As for a straight defined contribution plan, Smith said counties can do that already. “If you wanted to not have a defined benefit plan at all you could do that already by discontinuing defined benefit pension plans. In theory counties would not have to participate in the ’37 Act or CalPERS, but there’s more involved because everyone in the ‘37 Act plan is vested; the issue is can you discontinue it as to all future employees?”

Two of the Grand Jury’s recommendations concern “excess earnings” and changes to the County Employees Retirement Law of 1937.

The report asks VCERA to retain “excess earnings” when the pension plan is funded at less than 90 percent; it also requires both VCERA and the Board of Supervisors to prepare legislation to change the “excess earnings” provision in the ’37 Act so that investment income in high-performance years must first be used to compensate for years when investments provide inadequate returns.

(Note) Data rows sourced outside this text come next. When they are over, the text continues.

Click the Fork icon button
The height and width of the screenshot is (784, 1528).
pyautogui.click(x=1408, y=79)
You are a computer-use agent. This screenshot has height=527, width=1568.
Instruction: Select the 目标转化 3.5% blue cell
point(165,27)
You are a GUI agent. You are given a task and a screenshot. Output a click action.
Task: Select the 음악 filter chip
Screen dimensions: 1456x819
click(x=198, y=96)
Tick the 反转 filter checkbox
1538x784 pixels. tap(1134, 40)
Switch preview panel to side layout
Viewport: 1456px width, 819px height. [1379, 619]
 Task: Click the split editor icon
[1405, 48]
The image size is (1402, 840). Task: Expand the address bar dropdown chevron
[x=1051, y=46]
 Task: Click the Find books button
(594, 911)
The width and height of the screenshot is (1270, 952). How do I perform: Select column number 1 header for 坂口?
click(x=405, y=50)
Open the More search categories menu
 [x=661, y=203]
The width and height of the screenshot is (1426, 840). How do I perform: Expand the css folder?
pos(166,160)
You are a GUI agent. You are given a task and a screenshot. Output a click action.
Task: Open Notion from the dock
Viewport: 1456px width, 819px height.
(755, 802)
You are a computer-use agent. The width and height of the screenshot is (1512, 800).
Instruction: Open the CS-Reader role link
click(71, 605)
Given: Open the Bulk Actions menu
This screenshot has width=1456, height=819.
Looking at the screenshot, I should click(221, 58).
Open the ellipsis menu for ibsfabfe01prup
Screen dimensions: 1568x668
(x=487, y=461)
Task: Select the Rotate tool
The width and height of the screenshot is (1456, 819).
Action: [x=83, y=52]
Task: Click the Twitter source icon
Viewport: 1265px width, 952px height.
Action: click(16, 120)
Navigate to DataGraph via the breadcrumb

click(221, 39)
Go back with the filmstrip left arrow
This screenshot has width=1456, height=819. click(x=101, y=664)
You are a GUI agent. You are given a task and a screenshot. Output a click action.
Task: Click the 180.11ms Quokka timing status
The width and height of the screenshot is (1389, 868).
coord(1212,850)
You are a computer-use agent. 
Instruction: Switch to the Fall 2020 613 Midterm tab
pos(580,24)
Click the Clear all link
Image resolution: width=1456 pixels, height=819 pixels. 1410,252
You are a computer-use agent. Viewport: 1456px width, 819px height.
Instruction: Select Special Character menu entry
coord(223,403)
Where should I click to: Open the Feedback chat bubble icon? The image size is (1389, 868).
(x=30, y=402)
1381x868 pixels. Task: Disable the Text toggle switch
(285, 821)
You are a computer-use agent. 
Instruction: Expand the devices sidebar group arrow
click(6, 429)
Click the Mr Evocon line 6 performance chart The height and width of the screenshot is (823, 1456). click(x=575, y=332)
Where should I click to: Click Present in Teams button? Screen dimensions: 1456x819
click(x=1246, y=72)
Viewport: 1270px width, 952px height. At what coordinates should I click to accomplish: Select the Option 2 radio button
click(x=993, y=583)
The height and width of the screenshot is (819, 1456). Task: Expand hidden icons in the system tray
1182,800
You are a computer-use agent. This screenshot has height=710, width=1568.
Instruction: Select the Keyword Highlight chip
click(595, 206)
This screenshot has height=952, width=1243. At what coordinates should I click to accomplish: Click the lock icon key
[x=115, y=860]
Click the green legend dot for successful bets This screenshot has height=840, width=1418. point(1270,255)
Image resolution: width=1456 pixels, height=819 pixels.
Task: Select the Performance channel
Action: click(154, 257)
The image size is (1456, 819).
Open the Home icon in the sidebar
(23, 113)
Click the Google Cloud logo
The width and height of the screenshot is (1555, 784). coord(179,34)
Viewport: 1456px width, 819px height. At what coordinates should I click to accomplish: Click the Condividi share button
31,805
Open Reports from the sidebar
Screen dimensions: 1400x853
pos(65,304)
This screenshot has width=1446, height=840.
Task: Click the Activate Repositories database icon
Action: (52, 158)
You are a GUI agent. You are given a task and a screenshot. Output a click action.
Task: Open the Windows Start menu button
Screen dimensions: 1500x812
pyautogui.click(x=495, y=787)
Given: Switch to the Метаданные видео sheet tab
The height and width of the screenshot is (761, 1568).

The Board of Supervisors responded that legislation isn’t necessary to accomplish what the Grand Jury recommends; why not eliminate VCERA’s authority to exceed retirement benefits granted by the BOS?

In its response, the VCERA opposed retaining “excess earnings” and declined to participate in legislation that it believes would, if enacted, favor Ventura County’s interests above those of plan participants.

Tim Thonis, retirement administrator for VCERA, cites the ’37 Act as the basis for VCERA’s position. “It’s defined in the Government Code, and the Board of Retirement will continue to exercise its fiduciary duty in analyzing or reviewing any excess earnings that the VCERA may have in the future,” he said.

Foy is skeptical about “excess earnings” because investment returns are so inconsistent. “We try to pick a return, and on our return of 8 percent that we pick we get 12-15 percent per year, and some years we get less than that. We’re always behind,” he said.

If there are any extra earnings, Foy believes they should be left in the program to offset years when it doesn’t make additional income.

Zaragoza favors cautious use of “excess earnings” but only when the funds are available.

“When we do have good times, those monies should be set aside to a certain amount, like a reserve account until we get to a certain amount,” he said.

“I think if the savings is reasonable — like any agency that has reserves — anything beyond can be used for additional benefits or additional programs. But you have to have a reasonable amount of dollars in reserve before you allocate any to benefits.”

Margaret T. Simpson is a Southern California freelance journalist who writes on employment, business, education and healthcare.